No! Don't misunderstand. These are "unofficial" that are being discussed.

Read these -

http://www.microsoft.com/en-us/microsoftservices/support.aspx

http://www.landesk.com/migrate/xp-support.html

The (apparently) "tested" ones are "custom" ones, which -may- (at least some/most of them, depending on what the "fix" is) be exactly the same as the Win2k3/POSReady ones. There -may- be other "fixes" that aren't made public.

 

Too late for "the deal"...

http://www.techradar.com/us/news/software/operating-systems/microsoft-is-paying-windows-xp-users-50-to-jump-ship-to-newer-machines-1234115

 

edit - also notice the "custom" part of the filename for the XP fixes for KB2964358.

Edited May 27, 2014 by submix8c

[jaclaz]

For the record, in my understanding, this:

http://www.landesk.com/migrate/xp-support.html

 

Simple Patching for Windows XP Premium Support

The end of support for Windows XP has passed, and security updates are no longer available for XP users, forcing them into an ongoing “zero day” vulnerability.

Although Microsoft is offering an extension support to its customers, it is only for those who pay exorbitant fees for the premium support contract. However, even with the contract, the organizations are still responsible for deploying the custom patches into their environment.

There is an option

LANDESK is offering custom content support as a service to Microsoft customers to streamline the Windows XP patching and deployment process. This annual subscription from LANDESK will streamline the delivery for the patches privately released by Microsoft for Windows XP Professional and is offered as a single purchase for total coverage.

Upgrading to a new operating system can be tedious and costly. Regardless of the reason for your continued use of Windows XP, we are here to support you.

 

Translates to:

Since the good MS guys, notwithstanding the awful amount of money you have to give 'em to get the patches, also suck in delivering/deploying them,  you should really give us some more money to assist you in fixing what they are not good at.

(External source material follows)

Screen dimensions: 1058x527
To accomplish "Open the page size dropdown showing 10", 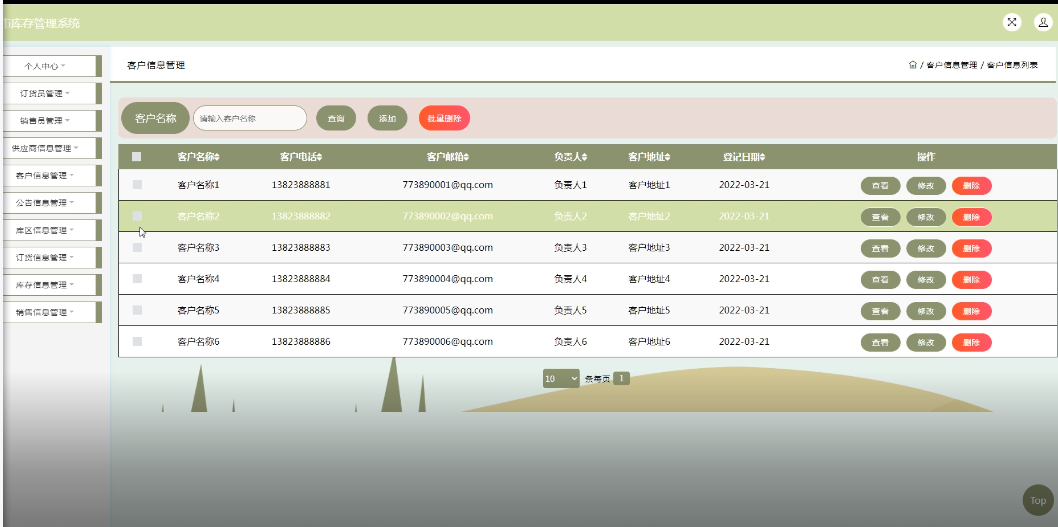I will coord(561,379).
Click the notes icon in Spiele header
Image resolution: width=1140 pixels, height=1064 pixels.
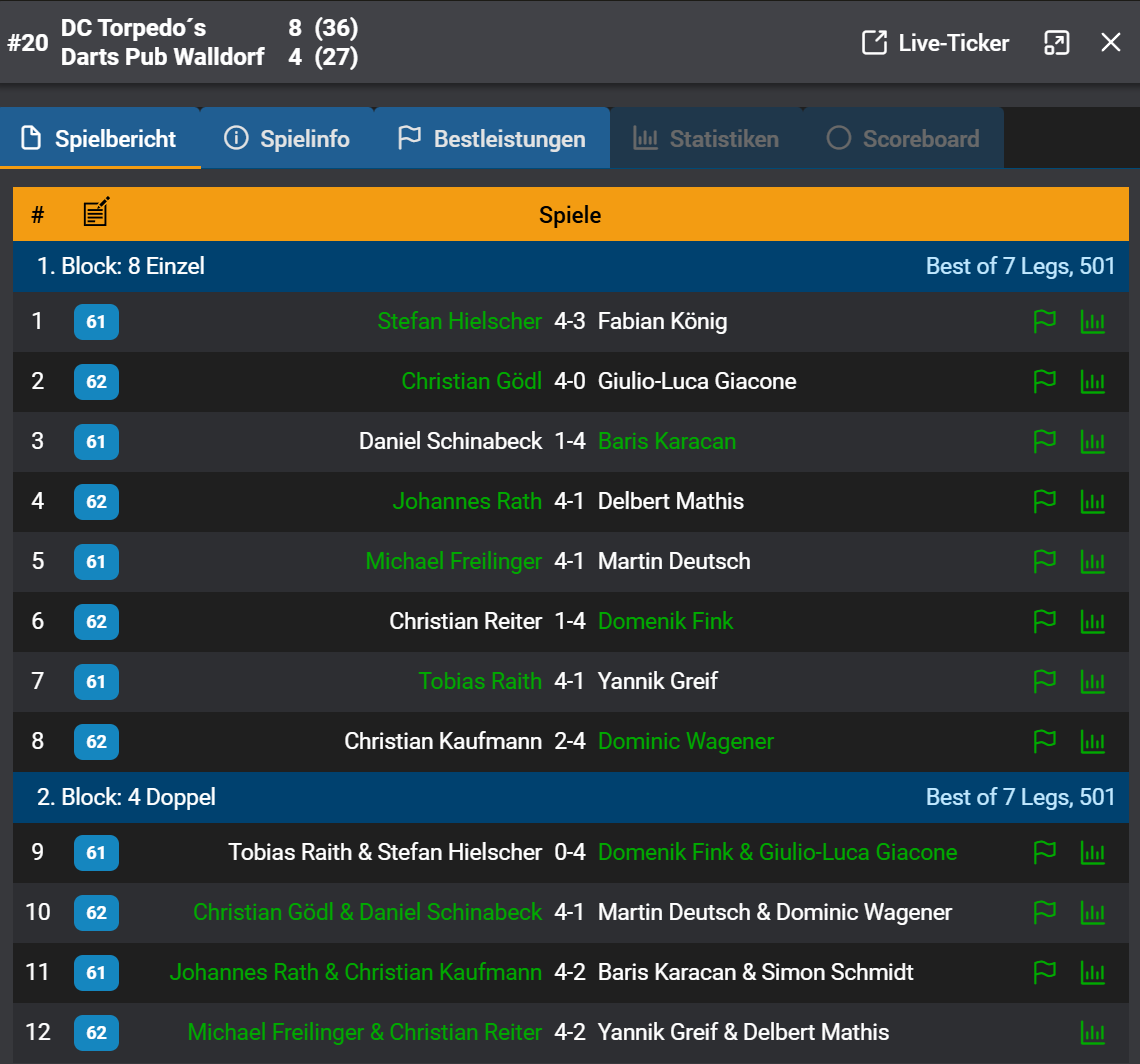coord(96,213)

i.e. it is an added service, besides the need for paying MS for extended support...

 

 

jaclaz

Edited May 27, 2014 by jaclaz

[submix8c]

Well, yeah.... For reference to the post before mine...

[Atari800XL]

UPDATE: To automatically apply the patch to any update.exe file v6.3.13.0 or later (for any langugage) run these commands:

 

gsar -o -s:xE8:x02:xBA:x02:x00:x85:xC0:x75:x41 -r:E8:x02:xBA:x02:x00:x31:xC0:xEB:x41 update.exe pechecksum -c update.exe

 

 

 

Harkaz, I was just "archiving" this, but there's a tiny mistake here. There should be an "x" right after the " -r:", so:

"-r:E8"

should be

"-r:xE8".

 

We might need this one after all some day in the future

 

Thanks once more for your work!

[dencorso]

OK. I've now fixed the original post for harkaz. Thanks for the heads up!

[bluebolt]

Hard to miss this one:

 

http://www.computerworld.com/s/article/9248614/Windows_XP_hack_resurrects_patches_for_retired_OS

[harkaz]

As for the "functionality issues" argument in M$ statement this may be true only with a very limited set of files. For example, an update containing kblchecker.dll (KB2686509) had been released seperately for normal XP and Embedded versions. I can't give you a complete list of such files, however, it's worth find the differences between these 2 KB2686509 updates -  we might be able to make more general observations.

 

If there are such updates in the future, the CAT signing method I have presented at RyanVM can be used to create the new update catalog files (after properly porting the patch from the Embedded-only update). As a reminder, the update catalog files are primarily used for SFC protection.